100 Ear Inn recordings from the early 1990s
New at PennSound
PennSound has just made available 104 recordings made at the Ear Inn in the early 1990s. These include recordings by Cabri, Child, K. Davies, A. Davies, Derksen, Dewdney, DiPalma, DuPlessis, Farrell, Fitterman, Fodaski, Foster, Fyman, Gander, Gizzi, Goldsmith, Frim, Heller, Hixon, Hoover, Inman, Kalendeck, Killian, A. Kim, Kocik, Kraut, Levy, Lewis, Lubeski, Lusk, Lyons, Mac Low, Matthews, Messerli, Myles, Neilson, O’Brien, Pearson, Price, Raworth, Regan, Rettallack, Richard, Roberson, Rosenfeld, Rower, Sala, Shaw, Sirowitz, Smith, Tillman, Toscano, Venuti, K. Waldrop, R. Waldrop, Wallace, Wheeler, C.D. Wright, J. Williams, Ziolkowski, Zivancevic, Zurawski, and more.
For hundreds of other Ear Inn recordings from the Ear Inn go to the Ear Inn page at PennSound. I started to make (and then collect) these recordings in 1978, when Ted Greenwald and I started the series. And since PennSound started, we have been working on making a full set of Ear Inn recordings available. There are still plenty more to come! So stay tuned.

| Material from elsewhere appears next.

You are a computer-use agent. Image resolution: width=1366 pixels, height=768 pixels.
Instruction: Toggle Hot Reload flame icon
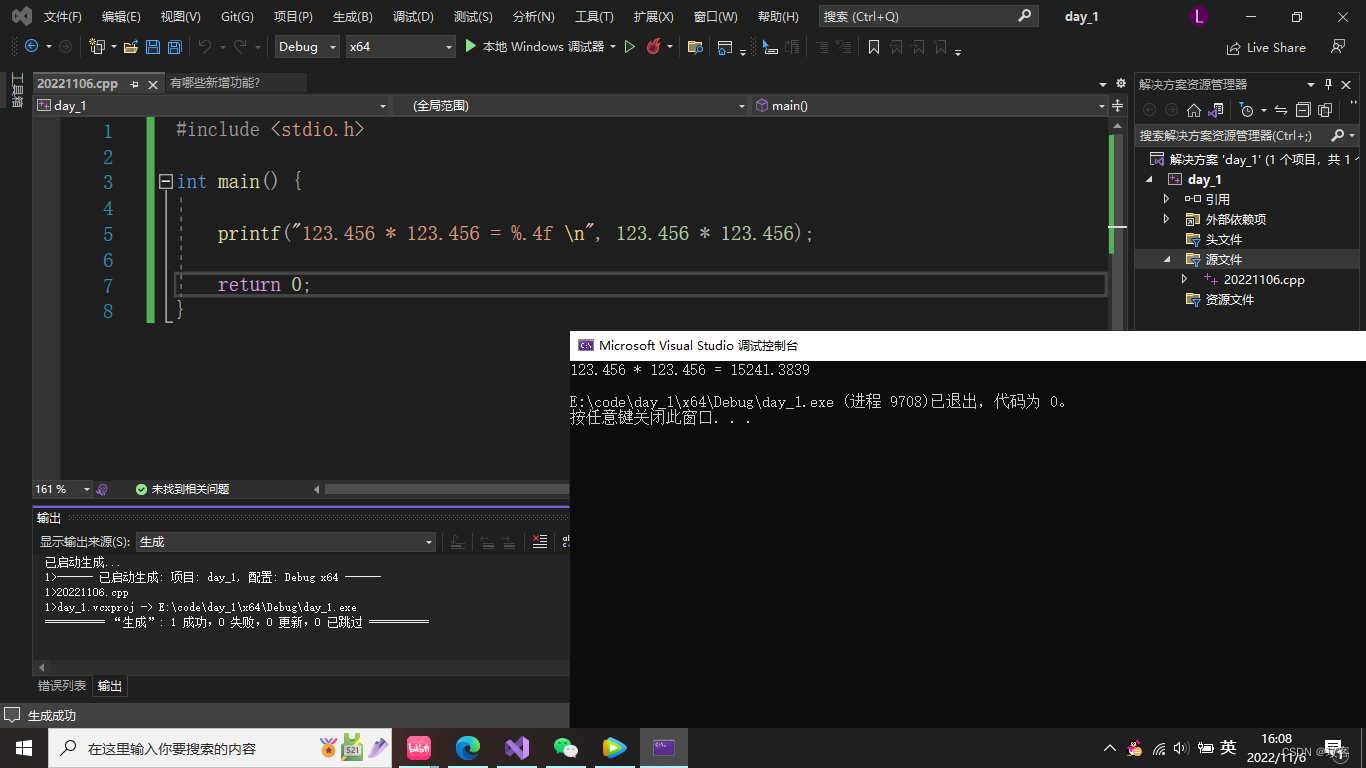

A good introduction to the the Ear Inn series is the 1994 CD I edited, Live at the Ear, also available on PennSound. This is what I wrote for the liner notes:
The Ear Inn, a small bar on Spring Street near Tribeca (just before it turns into the Hudson River), has been the home of arguably the best reading series in New York City over the past two decades. Ted Greeenwald and I started the Saturday afternoon series in the Fall of 1978 with a reading by John Ashbery and Michael Lally. Over the many Saturdays that followed, the audience has shifted in size, the PA system has worked and had conked out, the noise from the bar has sometimes become intrusive.
But the commitment to a continuing renewal of the art of poetry has never faltered; a commitment, that is, to a spectrum of writing that places its attention primarily on language and ways of making meaning, that takes for granted neither vocabulary, grammar, process, syntax, program, or subject matter – indeed where all these dynamics remain at play.
Over the years, the Ear Inn series has been able to retain its vitality because of the energy and judgment of the poets who have curated the program, for sometimes just a month and for sometimes several years; in particular Mitch Highfill, Jeanne Lance, Andrew Levy, Rob Fitterman, Laynie Brown, James Sherry of the Segue Foundation, George Peck of the Ear Inn have all been crucial to keeping the series going.
The series continues on at the Bowery Poetry Club. Special thanks to James Sherry of Segue Foundation, for his ongoing coordination of the series, and to the many curators. I want to also thank George Peck, long-time barkeep at the Ear, who was a huge support for the series over the years; George sent me a few boxes of cassettes he had made a while back, and those recordings form part of this new collection.